Capped collections
Capped collections are a special type of MongoDB collection that have a fixed size and support high-throughput operations. They automatically remove the oldest documents to make space for new ones when they reach their maximum size. Capped collections are ideal for use-cases like logging, caching, and real-time analytics where you need a FIFO (First-In, First-Out) data structure.
Characteristics of Capped Collections
Fixed Size: The size of the capped collection is predetermined. Once the size limit is reached, older documents are automatically removed.
Preserves Insertion Order: Documents are stored in the order they were inserted, which makes it easy to retrieve documents based on insertion order.
High Throughput: Capped collections are optimized for high-speed read and write operations.
No Updates That Increase Size: You can update documents in a capped collection, but updates that increase the document size are not allowed, as this would violate the fixed size constraint.
No Deletes: While you can't remove individual documents, you can still empty the entire collection or remove it.
Creating a Capped Collection
You can create a capped collection using the createCollection
method with the capped
and size
options:
db.createCollection("myCappedCollection", { capped: true, size: 100000 })
Here, size
is the maximum size in bytes for the capped collection.
Converting a Regular Collection to Capped
You can convert an existing collection to a capped collection using the convertToCapped
command:
db.runCommand({ convertToCapped: 'myCollection', size: 100000 })
Querying a Capped Collection
Querying a capped collection is the same as querying a regular collection.
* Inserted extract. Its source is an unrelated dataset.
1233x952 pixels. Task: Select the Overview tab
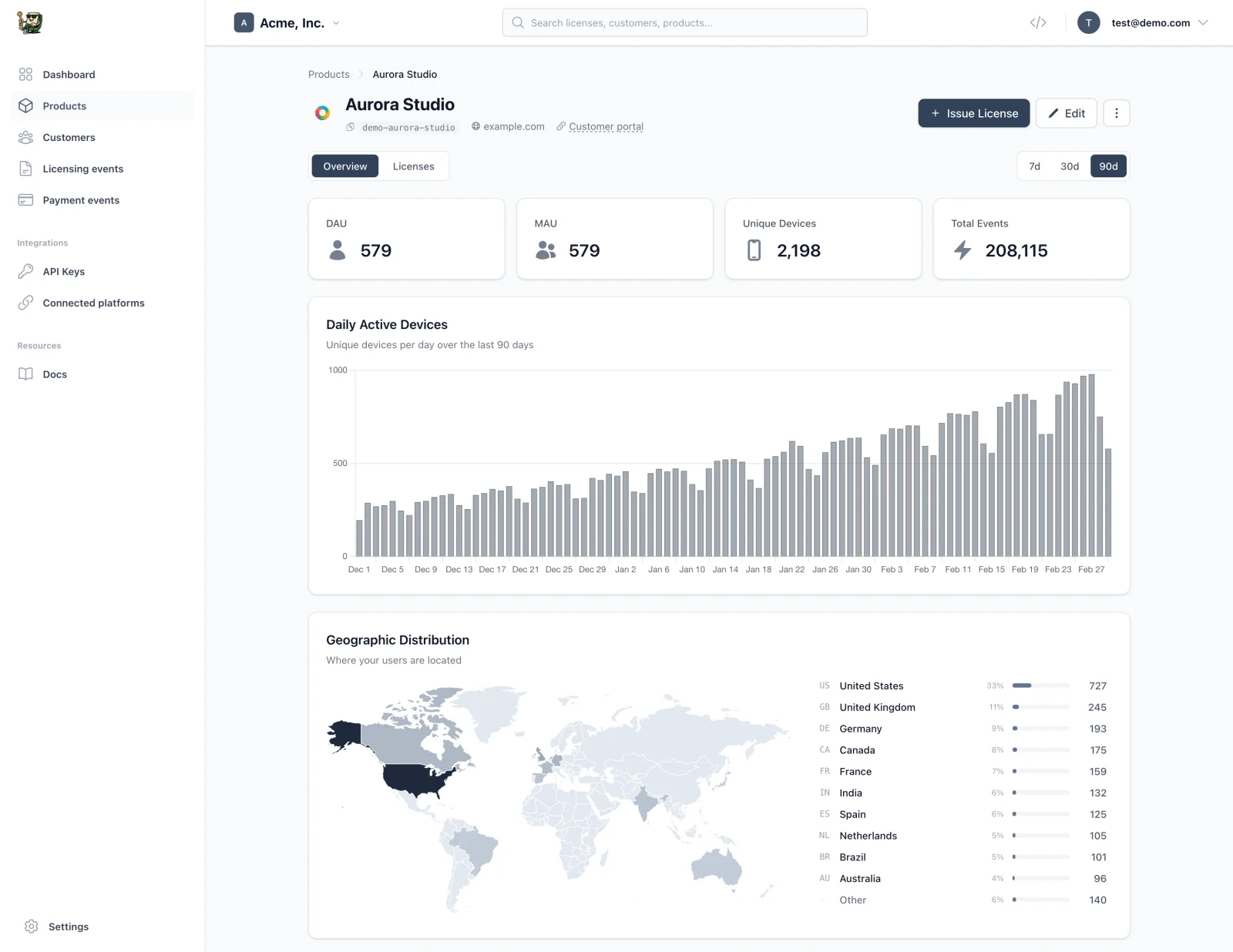(344, 166)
However, you can take advantage of the natural order in which documents are stored:
db.myCappedCollection.find().sort({ $natural: -1 })
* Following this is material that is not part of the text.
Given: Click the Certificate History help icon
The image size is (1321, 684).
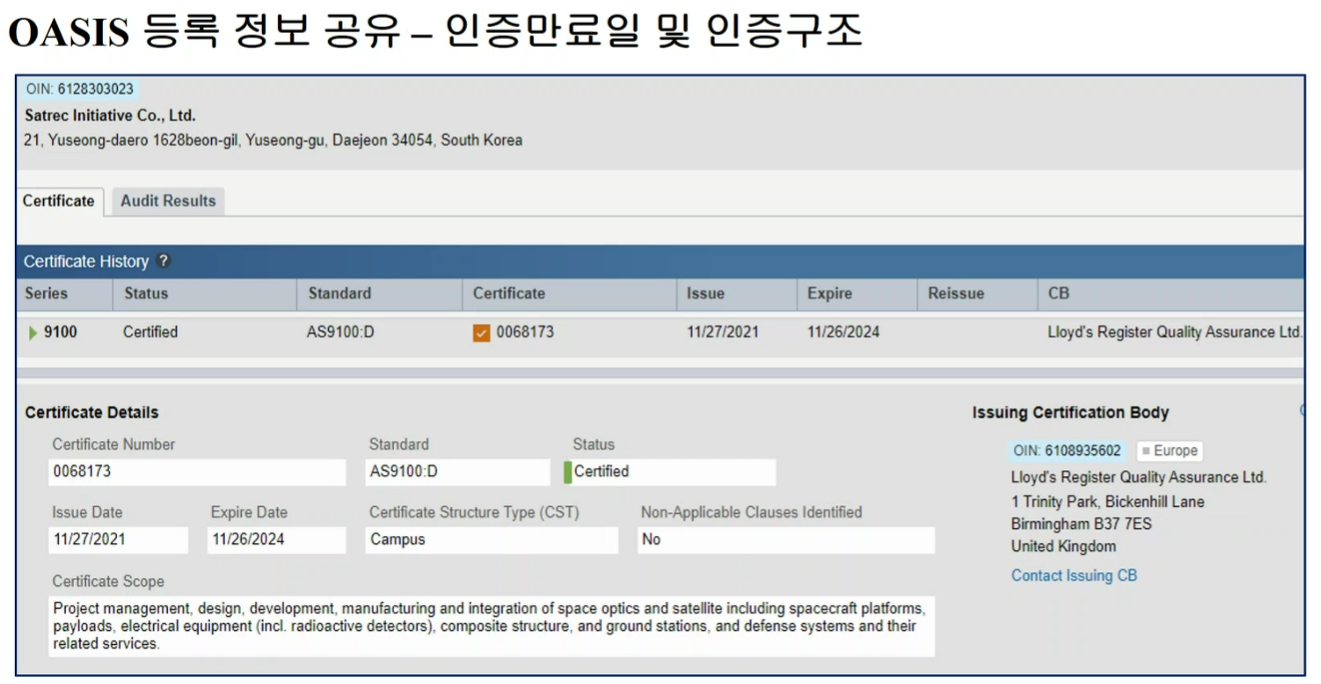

This query retrieves the most recently inserted documents first.
Use Cases
Logging: Store log entries and automatically remove the oldest when the collection fills up.
Real-time Analytics: Use for real-time metrics where only the most recent data is relevant.
Caching: Store frequently accessed data up to a certain limit.
Considerations
No Indexes: By default, capped collections only have an index on the
_id
field. You can add additional indexes, but remember that indexes consume space, which is limited in a capped collection.No Sharding: Capped collections cannot be sharded, which means they are not suitable for horizontal scaling.